→ Ausgewählter Auszug:
-------

Die Arbeit ist, wie es bei empirischen Erhebungen üblich ist, in die drei Teile theoretischer Rahmen und Stand der Forschung (Kapitel 1 – 4, Seite 13 – 194), empirische Untersuchung und Ergebnisse (Kapitel 5, Seite 195 – 290) und Zusammenfassung (Kapitel 6, Seite 291 – 310) untergliedert.

  • Im ersten Teil Theorie werden sehr ausführlich und gut gegliedert die Rahmenbedingungen der stationären Altenhilfe dargestellt. Das sind u. a. die gesetzlichen Grundlagen (Pflegeversicherungsgesetz, Heimgesetz und Verordnungen, Altenpflegegesetz) und die institutionellen Strukturen (Einrichtungsstrukturen, Pflegeleistungen, Pflegepersonalstrukturen, Arbeitszeiten, Vergütung und Altenpflege als traditioneller Frauenberuf). Es folgen die Erläuterungen über den Gegenstandsbereich Belastungen und Beanspruchungen in der Pflege. Ausgehend von den arbeitswissenschaftlichen Konstrukten der verschiedenen Belastungsformen (u. a. ergonomisch, physikalisch und psychisch) wird der gegenwärtige Wissensstand in Gestalt der einschlägigen Erhebungen und Statistiken aufgezeigt. So weisen übereinstimmend die Untersuchungen nach, dass die stationäre Altenpflege u. a. durch die Faktoren Arbeitsintensität, eingeengte Handlungsfelder und fehlende Unterstützung der Pflegenden durch Vorgesetzte und Kollegen bestimmt wird. Besonders belastend sind u. a. das ständige Heben und Tragen beim Transfer der Bewohner und die arbeitszeitlichen Belastungen (u. a. ständige Überstunden und Schichtarbeit). Entsprechend hoch sind die Fehlzeiten und der vorzeitige Berufsausstieg. Den Abschluss des theoretischen Teiles bilden Ausführungen über konzeptionelle Aspekte der Arbeitszufriedenheit. Es werden die verschiedenen Theorien über die Arbeitszufriedenheit vorgestellt und hierauf aufbauend das Arbeitsmodell des Autors entfaltet, das in Anlehnung an Bruggemann aus der Annahme qualitativ verschiedener Formen der Arbeitszufriedenheit besteht: fixierte und konstruktive Arbeitsunzufriedenheit, resignative, progressive und stabilisierte Arbeitszufriedenheit.

-------

→ Bereitgestellte Daten:
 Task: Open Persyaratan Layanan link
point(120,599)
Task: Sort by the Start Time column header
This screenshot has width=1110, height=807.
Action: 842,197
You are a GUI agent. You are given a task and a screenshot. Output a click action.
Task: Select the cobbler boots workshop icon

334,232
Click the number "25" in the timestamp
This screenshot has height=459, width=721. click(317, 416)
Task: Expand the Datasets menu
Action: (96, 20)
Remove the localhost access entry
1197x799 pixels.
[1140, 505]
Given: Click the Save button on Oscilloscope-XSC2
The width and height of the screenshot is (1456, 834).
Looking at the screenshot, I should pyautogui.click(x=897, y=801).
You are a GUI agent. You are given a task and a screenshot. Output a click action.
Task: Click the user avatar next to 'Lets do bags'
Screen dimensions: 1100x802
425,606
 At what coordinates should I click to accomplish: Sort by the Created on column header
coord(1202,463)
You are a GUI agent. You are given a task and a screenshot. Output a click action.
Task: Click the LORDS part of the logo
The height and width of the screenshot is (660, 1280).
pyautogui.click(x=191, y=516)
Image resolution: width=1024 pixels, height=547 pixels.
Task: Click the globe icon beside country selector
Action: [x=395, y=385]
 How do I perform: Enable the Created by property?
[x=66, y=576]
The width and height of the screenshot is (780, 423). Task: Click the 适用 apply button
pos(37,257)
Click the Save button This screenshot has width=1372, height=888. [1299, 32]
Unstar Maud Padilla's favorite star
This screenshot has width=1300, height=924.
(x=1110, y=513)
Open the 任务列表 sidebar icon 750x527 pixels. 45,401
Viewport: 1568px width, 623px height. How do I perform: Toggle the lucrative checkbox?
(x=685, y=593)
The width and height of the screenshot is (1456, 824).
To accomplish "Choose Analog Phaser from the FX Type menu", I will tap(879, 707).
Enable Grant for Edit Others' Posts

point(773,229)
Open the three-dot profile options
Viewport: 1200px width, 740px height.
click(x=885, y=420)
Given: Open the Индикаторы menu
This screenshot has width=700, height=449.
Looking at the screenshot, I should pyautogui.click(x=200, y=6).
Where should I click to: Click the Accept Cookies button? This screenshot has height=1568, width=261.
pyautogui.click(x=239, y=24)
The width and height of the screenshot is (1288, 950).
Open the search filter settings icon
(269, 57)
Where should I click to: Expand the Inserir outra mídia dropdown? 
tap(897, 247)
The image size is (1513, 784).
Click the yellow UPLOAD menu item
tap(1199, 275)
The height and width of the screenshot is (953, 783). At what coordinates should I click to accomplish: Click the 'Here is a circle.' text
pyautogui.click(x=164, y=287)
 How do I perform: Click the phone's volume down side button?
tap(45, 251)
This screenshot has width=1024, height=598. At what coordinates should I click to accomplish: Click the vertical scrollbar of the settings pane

-------

→ Aufgaben:
[1] Zitieren Sie aus dem Auszug über die stationäre Altenhilfe alles von „Die Arbeit ist, wie“ bis hinunter zu „291 – 310) untergliedert.“.
[2] In welche drei Teile ist die Arbeit laut dem Auszug über die stationäre Altenhilfe untergliedert?

→ Lösungen:
[1]
Die Arbeit ist, wie es bei empirischen Erhebungen üblich ist, in die drei Teile theoretischer Rahmen und Stand der Forschung (Kapitel 1 – 4, Seite 13 – 194), empirische Untersuchung und Ergebnisse (Kapitel 5, Seite 195 – 290) und Zusammenfassung (Kapitel 6, Seite 291 – 310) untergliedert.

[2] In theoretischen Rahmen und Stand der Forschung, empirische Untersuchung und Ergebnisse sowie Zusammenfassung.